Sometimes I feel like writing. But I don't have anything to say. That's a lie. I always have something to say. I just don't feel like I have anything interesting to say.
So today I went to Google and found a page that gives blog prompts, an idea to write about.
Today's blog prompt
Do you feel you're too old to pursue your dreams?
I don't feel OLD per se, but do I think that becoming a Disney performer is a bit out of reach? yeah. I never took singing lessons or dance lessons, acting lessons or even mime. I've got nothing. But other than all of that fun stuff, I don't know what the dream is.
I work at a job where- let's face it- is no dream job. It's nice to have a job. I'm not complaining at all about that. I went for long enough without one to be stupid enough to complain about having one. But really? Is E.R. registrar the dream? Short answer. No.
I want to travel and see the world. That's what I want to do. That's the dream. It's not a practical dream. Especially coming from the family I come from. (I know you're reading this. Hi.)

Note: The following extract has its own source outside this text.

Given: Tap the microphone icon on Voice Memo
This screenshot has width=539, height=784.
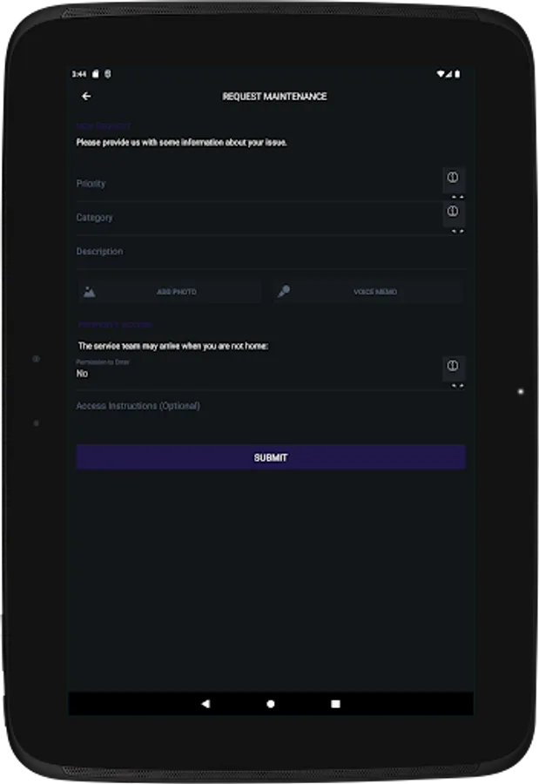Looking at the screenshot, I should tap(284, 292).
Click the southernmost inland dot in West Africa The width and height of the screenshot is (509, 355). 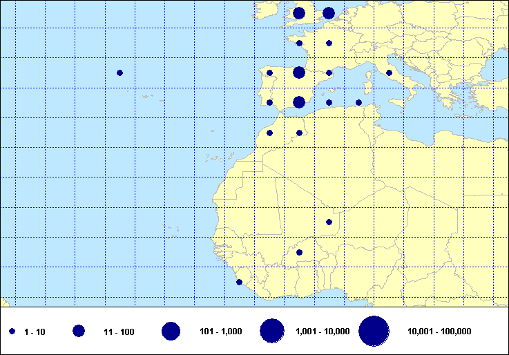tap(299, 252)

I am a world traveler stuck in a stay at home family. Every time I get the itch to adventure, I'm reminded about how many bills and responsibilities I have and allllllll the reasons why it's just not a good idea. Sometimes, the best trips have been when I don't tell anyone I'm going- until I'm there. Of course, I hear about it afterward (can anyone say Hawaii?). I ache to go back to England. I want so badly to go to Italy, Spain, Germany, France (pick a European country), Australia, China, Japan.... heck, I'll even settle for local stuff like, New York, Chicago, Boston, Washington DC, Philadelphia... the list is almost endless.
No, I don't feel too old to do these things- but I can't imagine how ever in my lifetime I'll be able to afford to do them- without the crippling guilt that will inevitably accompany. I just have to content myself with being mediocre in a ho-hum job. yaaaaaaaaay.